Senior-Level DevOps Interview Questions
These questions are designed to test architecture thinking, failure handling, production maturity, deep Kubernetes + Terraform knowledge, and an SRE mindset. They separate experienced engineers from beginners.
Related pages
🔥 11 Senior-Level Tricky DevOps Interview Questions
1️⃣ How does Terraform build the dependency graph internally?
Terraform creates a Directed Acyclic Graph (DAG) based on resource references. It executes resources in parallel where possible. Dependencies are derived from interpolation references and depends_on.
* Senior Tip: Mention parallelism & execution plan graph.
2️⃣ What happens if two engineers run terraform apply at the same time?

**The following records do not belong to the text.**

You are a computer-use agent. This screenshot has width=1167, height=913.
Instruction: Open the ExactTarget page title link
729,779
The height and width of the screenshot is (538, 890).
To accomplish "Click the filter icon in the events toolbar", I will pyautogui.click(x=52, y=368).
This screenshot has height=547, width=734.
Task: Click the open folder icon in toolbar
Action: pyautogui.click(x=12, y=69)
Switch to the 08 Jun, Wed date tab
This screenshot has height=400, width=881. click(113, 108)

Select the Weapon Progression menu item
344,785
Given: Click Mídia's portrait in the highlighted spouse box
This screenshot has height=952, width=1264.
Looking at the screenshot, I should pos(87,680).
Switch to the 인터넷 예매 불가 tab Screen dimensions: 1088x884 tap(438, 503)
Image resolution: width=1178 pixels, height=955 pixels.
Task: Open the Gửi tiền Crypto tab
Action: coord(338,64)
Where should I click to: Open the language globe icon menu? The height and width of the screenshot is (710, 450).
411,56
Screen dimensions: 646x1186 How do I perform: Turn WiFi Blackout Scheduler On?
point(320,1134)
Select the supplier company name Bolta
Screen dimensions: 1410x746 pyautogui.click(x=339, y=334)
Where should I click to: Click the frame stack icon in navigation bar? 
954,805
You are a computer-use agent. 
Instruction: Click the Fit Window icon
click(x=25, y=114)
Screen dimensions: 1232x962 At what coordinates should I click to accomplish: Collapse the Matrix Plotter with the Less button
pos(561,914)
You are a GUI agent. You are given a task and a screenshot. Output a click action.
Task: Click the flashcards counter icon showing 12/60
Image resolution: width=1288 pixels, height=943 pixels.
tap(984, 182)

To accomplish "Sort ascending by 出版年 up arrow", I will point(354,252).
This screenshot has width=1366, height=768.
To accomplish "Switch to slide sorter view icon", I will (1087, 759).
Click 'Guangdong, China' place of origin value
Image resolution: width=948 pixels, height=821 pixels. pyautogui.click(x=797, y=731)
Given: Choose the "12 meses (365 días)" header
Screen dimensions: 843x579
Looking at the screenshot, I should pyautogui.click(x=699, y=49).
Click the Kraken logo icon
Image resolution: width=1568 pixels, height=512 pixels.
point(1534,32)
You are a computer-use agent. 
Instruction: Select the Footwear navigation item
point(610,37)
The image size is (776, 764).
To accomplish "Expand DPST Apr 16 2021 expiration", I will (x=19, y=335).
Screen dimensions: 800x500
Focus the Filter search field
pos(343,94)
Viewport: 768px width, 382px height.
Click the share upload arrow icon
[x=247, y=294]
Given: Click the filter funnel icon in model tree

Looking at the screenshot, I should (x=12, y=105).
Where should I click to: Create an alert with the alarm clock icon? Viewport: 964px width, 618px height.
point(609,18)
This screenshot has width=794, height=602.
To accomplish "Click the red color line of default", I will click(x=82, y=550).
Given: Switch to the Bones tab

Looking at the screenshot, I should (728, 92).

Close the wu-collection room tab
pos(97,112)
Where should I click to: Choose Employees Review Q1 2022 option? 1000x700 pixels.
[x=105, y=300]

If a remote backend with locking (S3 + DynamoDB) is enabled, one will fail due to state lock. Without locking, there is a risk of state corruption.
3️⃣ How would you design Terraform for multi-region AWS DR setup?
Expected thinking: * Separate state per region * Region-specific providers * RDS cross-region replica * Route53 failover * Replicated S3 * Tested restore process * This tests disaster recovery maturity.
4️⃣ Explain how Kubernetes service discovery works.
Kubernetes uses:
* DNS (CoreDNS): Provides name resolution for services.
* ClusterIP services: Virtual IPs that represent a group of pods.
* kube-proxy (iptables/IPVS): Manages the routing of traffic to the correct pod.
* Communication: Pods communicate using service-name.namespace.svc.cluster.local.
5️⃣ How does Kubernetes handle network routing internally?
Expected:
* kube-proxy manages iptables or IPVS rules to route traffic.
* CNI plugin (e.g., Calico, AWS VPC CNI) handles pod-to-pod networking and IP assignment.
* Each pod gets its own unique IP address.
* Bonus: Mention overlay vs. VPC-native networking.
6️⃣ What is etcd and why is it critical?
etcd is a distributed key-value store used by Kubernetes to store the entire cluster state. If etcd is down, the cluster control plane fails, and no changes can be made to the cluster.
* Senior Tip: Mention backup strategies and snapshot restore procedures.
7️⃣ Cluster Autoscaler vs HPA — how do they work together?
- HPA (Horizontal Pod Autoscaler): Scales the number of pods based on resource usage.
- Cluster Autoscaler: If pods cannot be scheduled due to lack of resources, it scales the number of nodes via the cloud provider's Auto Scaling Group (ASG).
- Mention integration with AWS ASG in EKS.
8️⃣ How would you debug high memory usage in Kubernetes?
Answer structure:
1. Check metrics (e.g., Prometheus/Grafana).
2. Review pod resource limits and requests.
3. Investigate application-level memory leaks.
4. Analyze OOMKilled events in the cluster.
5. Adjust requests/limits based on empirical data.
* Never say just “increase memory”.
9️⃣ Your EKS cluster suddenly stops scheduling pods. What could be wrong?
Expected: * No available nodes: Reached max capacity of ASG. * Node taints: Pods don't have required tolerations. * Resource exhaustion: CPU/Memory fully allocated. * PVC binding issue: Storage not available in the node's AZ. * CNI failure: No IP addresses available for pods.
🔟 How do you secure Kubernetes at production level?
Mention:
* RBAC: Least privilege access control.
* Network Policies: Restrict traffic between pods.
* Pod Security Standards: Prevent privileged containers.
* Image scanning: Check for vulnerabilities in the pipeline.
* Secrets encryption: Encrypting data in etcd.
* IRSA (IAM Roles for Service Accounts): Securely assigning AWS permissions to pods.
1️⃣1️⃣ How do you upgrade EKS cluster with zero downtime?
Expected process: 1. Upgrade the Control Plane first. 2. Create a new node group with the newer version. 3. Drain the old nodes (evict pods gracefully). 4. Monitor application health during migration. 5. Remove the old node group once all pods are migrated. * Never perform an in-place upgrade of live nodes.